Nevertheless, their research has made a decisive contribution to our
understanding of the interrelationships in nature and continues to provide a
large playing field for our own experiments.

So what you see, hear and experience here is the proportion of sunshine
hours on 21st March 2011 compressed to 2.4 minutes. This date is the day of
the forest in the year of the forest. The various circuits, one purple, one
orange, receive their energy from the light, react to it and collect it for
processes at night.


images

       

technical explanation

the work consists of two parts. There is a stepper motor that is controlled by an Arduino and powered by a 12V power supply.
The motor is rotation very slow so that it takes 2:40 minutes for one whole rotation.
Attached to the motor is a translucent disc. (see image).
The rotating disk shades a pin spotlight for an amount of time that is equal to the night hours on the 21st March 2011.
During daytime/sunshine hours there are always sections which simulate the shading by clouds on this day.

 

The pin spot is lighting on the actual machine of this project.
It consists of two electronic circuits (see image).

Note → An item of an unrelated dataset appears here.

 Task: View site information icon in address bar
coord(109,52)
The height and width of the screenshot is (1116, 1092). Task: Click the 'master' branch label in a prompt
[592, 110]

The first circuit is powered by the light of the pin spot. It transforms the light into electronic energy
by using small photovoltaic panels.
The energy powers a 555 timer, that then plays a sound.
The frequency of the sound is depending on the intensity of light shining on the circuit, which is detected by a photocell.
this sound stands for the activities that are taking place within an ecosystem
(I am focusing on plants, basically a tree) during the daytime.


 
 


The second circuit is focusing on the processes at nighttime in the darkness.
A photocell detects the amount of light and triggers a relay as soon as it gets dark.
The relay closes then another circuit the powers a dc motor on which some metal wool is attached.
While rotating the wool touches a piezo element connected to a sound mixer and speakers.
The processes at night are represented not only by the visible movement of the engine, but also on an auditory level.